◆ WORK ORDER
Once the images are set aside, print the remaining lines below exactly.

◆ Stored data

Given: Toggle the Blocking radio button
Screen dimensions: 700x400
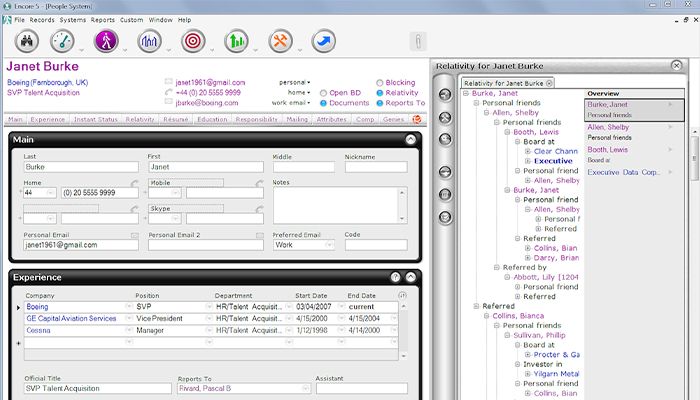Looking at the screenshot, I should point(380,83).
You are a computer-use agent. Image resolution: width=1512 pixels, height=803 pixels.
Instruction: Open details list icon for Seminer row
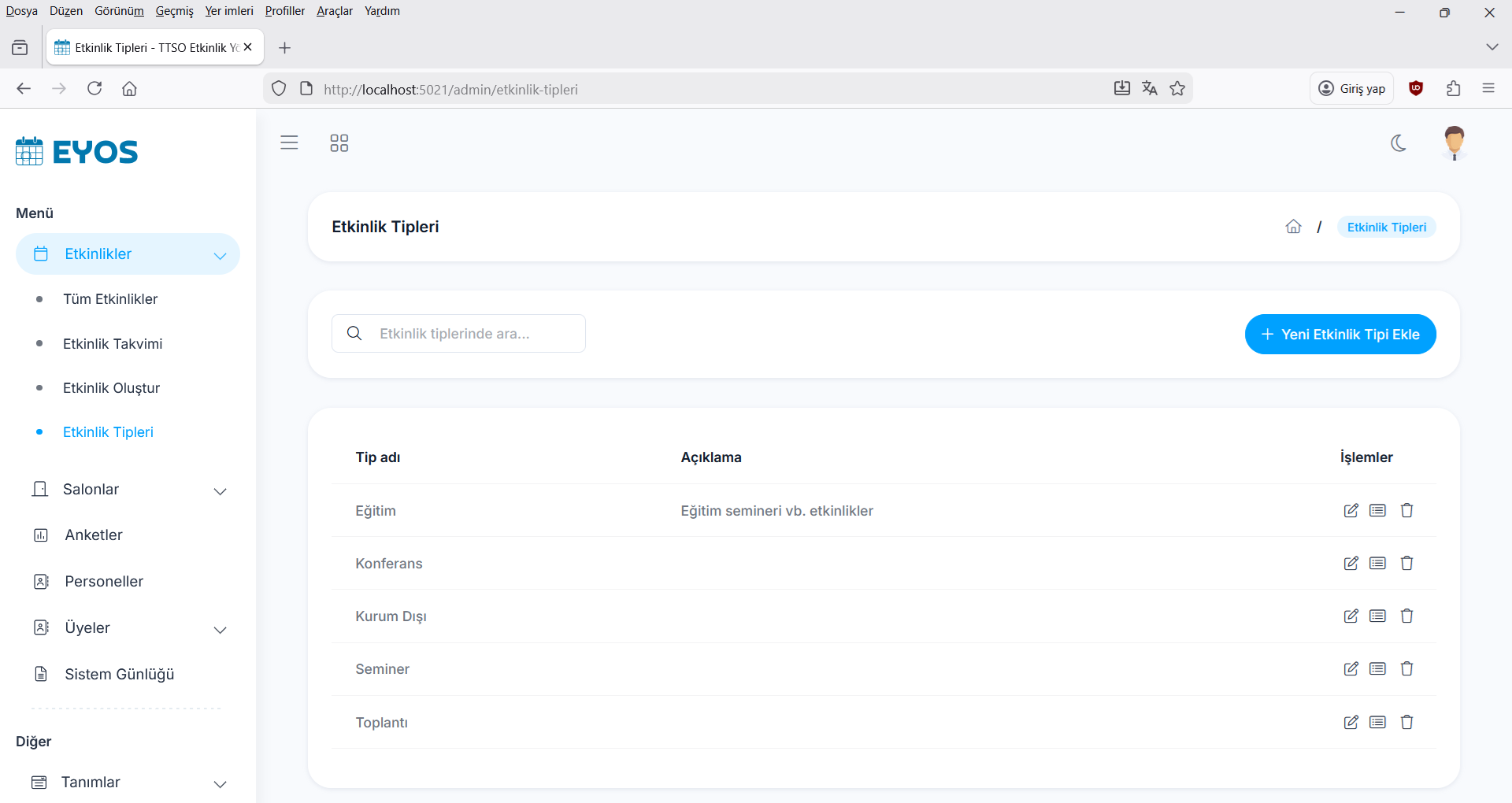tap(1377, 669)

◆ WRITTEN RESPONSE
Given: Toggle the Blocking radio button
Screen dimensions: 700x400
Looking at the screenshot, I should point(380,83).
You are a computer-use agent. Image resolution: width=1512 pixels, height=803 pixels.
Instruction: Open details list icon for Seminer row
tap(1377, 669)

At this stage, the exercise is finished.